The good news about coconut water is that it can be “dressed up”  to perform like a regular commercial sports drink.  A 2007 study by Ismail, Singh and Sirisinghe out of the University of Malaysia, showed that coconut water enhanced with sodium performed as well as a commercial sports drink in a post exercise rehydration test but with better fluid tolerance.  Athletes also complained less of stomach fullness or stomach upset after consuming the sodium enhanced coconut water. So if athletes are looking for a healthy alternative to regular commercial sports drinks, then this recipe developed by dietician, sports nutritionist a professional athlete, Pip Taylor, might be worth trying.  The ratio of sugar and salt in the recipe is based on the World Health Organization’s recommendation for hydration solutions:  3.5 grams of carbohydrate per 100 millilitres (or a 3.5 percent solution).  According to Taylor, this combination of sugar and salt is important because the glucose will accelerate the body’s uptake of the solution, thereby speeding rehydration.

DIY Sports Drink: ‘Enhanced’ Coconut Water

  • Ingredients

  • 2 cups (480 ml) coconut water
  • ½ tsp sea salt
  • 4 tsps honey, maple syrup or granulated sugar
  • 1 large slice lemon or lime
  • Directions

  • Mix all the ingredients together well, pour into water bottles and keep chilled until you are ready to use .  Try making other flavours using 1 tablespoon fresh mint, ½ cup fresh berries, half of an orange  or create your own custom taste!

 

This DIY Sports Drink can also be enhanced with CanPrev’s ElectroMag magnesium supplement.  The fizzy mixture comes in convenient little sachets that can be quickly opened and added to any drink.   It contains magnesium bis-glycinate, a chelated form of magnesium that provides  energy production and muscle relief, and has some of the highest levels of absorption and bioavailability.  Unlike other forms of magnesium, the bis-glycinate form doesn’t react in the stomach, making it gentle on the bowels and easier to absorb.   ElectroMag also provides an extra boost of vitamin C and electrolytes for added antioxidants and energy support. The taste is electrifyingly delicious!

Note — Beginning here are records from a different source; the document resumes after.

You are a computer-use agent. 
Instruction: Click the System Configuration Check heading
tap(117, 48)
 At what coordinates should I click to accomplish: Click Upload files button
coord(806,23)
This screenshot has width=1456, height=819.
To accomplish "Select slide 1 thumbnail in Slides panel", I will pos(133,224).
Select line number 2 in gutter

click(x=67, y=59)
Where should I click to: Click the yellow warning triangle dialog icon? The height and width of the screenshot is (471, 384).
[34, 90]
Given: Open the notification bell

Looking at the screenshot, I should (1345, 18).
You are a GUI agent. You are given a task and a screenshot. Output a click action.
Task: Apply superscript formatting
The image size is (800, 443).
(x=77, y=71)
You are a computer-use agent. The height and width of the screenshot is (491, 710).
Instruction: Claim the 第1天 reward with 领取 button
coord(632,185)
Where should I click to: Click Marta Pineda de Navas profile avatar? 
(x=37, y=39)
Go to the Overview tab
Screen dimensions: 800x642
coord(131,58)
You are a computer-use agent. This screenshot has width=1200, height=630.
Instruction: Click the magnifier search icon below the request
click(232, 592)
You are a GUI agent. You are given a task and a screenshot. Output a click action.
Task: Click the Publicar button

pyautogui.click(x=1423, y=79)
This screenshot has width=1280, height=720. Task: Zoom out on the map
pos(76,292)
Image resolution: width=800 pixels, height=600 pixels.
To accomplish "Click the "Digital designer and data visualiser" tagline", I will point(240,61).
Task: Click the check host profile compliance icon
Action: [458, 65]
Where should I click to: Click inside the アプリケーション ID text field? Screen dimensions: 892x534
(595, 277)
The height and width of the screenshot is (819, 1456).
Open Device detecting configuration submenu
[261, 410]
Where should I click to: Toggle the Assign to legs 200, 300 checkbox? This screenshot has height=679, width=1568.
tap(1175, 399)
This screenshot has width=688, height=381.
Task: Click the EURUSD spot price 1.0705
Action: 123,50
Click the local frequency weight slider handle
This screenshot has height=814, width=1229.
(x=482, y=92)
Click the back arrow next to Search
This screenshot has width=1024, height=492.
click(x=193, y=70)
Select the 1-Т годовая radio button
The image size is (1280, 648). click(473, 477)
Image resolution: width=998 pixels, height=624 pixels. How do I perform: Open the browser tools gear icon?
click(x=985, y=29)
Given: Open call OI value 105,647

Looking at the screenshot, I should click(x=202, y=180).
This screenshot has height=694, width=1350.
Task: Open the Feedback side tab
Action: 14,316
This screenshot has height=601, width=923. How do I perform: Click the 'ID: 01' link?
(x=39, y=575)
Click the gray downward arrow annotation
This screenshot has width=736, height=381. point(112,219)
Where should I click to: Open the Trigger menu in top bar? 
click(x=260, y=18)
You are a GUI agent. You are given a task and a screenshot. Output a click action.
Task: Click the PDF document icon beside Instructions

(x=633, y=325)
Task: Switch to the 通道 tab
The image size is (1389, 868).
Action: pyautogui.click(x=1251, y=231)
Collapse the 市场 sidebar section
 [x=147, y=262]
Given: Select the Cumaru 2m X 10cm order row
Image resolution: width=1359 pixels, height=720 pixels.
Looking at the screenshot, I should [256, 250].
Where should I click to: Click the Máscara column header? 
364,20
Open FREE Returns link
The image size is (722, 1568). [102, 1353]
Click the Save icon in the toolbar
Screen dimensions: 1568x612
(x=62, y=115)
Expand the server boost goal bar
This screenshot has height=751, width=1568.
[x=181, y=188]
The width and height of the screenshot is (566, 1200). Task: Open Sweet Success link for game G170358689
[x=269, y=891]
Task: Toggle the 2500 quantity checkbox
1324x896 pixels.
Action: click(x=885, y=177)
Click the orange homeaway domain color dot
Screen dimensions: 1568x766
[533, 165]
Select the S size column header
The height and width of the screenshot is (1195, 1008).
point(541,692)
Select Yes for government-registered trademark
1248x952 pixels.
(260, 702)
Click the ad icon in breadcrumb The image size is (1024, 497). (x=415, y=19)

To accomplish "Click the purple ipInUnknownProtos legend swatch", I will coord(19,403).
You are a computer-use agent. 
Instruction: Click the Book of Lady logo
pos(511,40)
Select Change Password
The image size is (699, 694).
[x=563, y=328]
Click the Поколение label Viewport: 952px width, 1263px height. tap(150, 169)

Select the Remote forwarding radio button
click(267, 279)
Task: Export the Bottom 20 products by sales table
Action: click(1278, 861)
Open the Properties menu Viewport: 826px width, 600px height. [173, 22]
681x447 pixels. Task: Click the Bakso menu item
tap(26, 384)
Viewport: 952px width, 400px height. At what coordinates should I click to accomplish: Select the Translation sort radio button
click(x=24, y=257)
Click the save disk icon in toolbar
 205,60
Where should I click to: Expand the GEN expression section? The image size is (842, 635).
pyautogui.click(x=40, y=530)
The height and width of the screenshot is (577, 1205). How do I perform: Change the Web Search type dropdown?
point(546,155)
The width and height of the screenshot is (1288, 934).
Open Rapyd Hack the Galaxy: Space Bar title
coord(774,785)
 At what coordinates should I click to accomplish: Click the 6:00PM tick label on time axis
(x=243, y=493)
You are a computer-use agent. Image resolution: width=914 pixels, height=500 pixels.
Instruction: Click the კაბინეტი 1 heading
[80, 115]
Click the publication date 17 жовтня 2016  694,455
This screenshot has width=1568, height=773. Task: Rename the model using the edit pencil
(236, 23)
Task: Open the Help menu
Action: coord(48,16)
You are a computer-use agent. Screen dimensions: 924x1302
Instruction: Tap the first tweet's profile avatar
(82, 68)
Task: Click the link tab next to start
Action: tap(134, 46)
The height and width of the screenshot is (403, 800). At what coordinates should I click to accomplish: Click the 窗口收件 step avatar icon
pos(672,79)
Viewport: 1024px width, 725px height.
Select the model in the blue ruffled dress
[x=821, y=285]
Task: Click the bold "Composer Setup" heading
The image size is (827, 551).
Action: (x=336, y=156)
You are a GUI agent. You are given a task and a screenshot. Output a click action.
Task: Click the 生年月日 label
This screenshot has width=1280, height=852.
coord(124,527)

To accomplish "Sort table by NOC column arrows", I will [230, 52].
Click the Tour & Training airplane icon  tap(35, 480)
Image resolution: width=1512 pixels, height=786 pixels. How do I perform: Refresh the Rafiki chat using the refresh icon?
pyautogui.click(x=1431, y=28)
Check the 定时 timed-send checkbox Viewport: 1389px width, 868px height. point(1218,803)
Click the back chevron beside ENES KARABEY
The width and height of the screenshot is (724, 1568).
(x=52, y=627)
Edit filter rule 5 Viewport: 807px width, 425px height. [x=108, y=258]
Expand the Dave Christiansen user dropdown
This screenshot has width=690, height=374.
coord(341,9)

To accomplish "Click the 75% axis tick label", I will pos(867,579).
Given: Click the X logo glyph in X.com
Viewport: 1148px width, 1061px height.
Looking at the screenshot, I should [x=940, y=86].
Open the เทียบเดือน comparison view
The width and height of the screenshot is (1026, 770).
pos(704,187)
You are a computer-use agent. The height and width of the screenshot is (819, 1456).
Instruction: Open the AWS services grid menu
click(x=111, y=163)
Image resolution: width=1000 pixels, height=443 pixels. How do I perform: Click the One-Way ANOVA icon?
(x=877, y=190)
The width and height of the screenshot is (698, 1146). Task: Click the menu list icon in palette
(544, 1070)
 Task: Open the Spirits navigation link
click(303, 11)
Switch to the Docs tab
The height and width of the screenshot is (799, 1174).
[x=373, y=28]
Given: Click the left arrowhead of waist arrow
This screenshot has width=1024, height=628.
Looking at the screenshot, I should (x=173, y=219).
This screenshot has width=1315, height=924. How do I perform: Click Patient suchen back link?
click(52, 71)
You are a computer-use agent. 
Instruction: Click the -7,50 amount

When should an athlete choose a sports drink or enhanced coconut water over plain water?

Generally for running or vigorous activity longer than 60 minutes, sports drinks or enhanced coconut water are a good idea. They have valuable carbohydrates that athletes’ muscles need for energy. They also contain electrolytes like sodium and potassium, which are lost through sweat but are integral to nerve and muscle function, and contribute to the body’s water balance.  In terms of how much to drink, the level of thirst is generally used as a guide. White streaks or a gritty feeling on the face is an indication of sodium loss, so a traditional commercial sports drink or enhanced coconut water is the best option for replacement.  It should be noted that for an athlete who perspires heavily, neither an enhanced coconut water nor a sports drink would contain nearly enough sodium or carbohydrates to replace what’s lost. In this situation, the individual would need to consume a quick source of energy like a banana, dried fruit, salty pretzels or rice chips.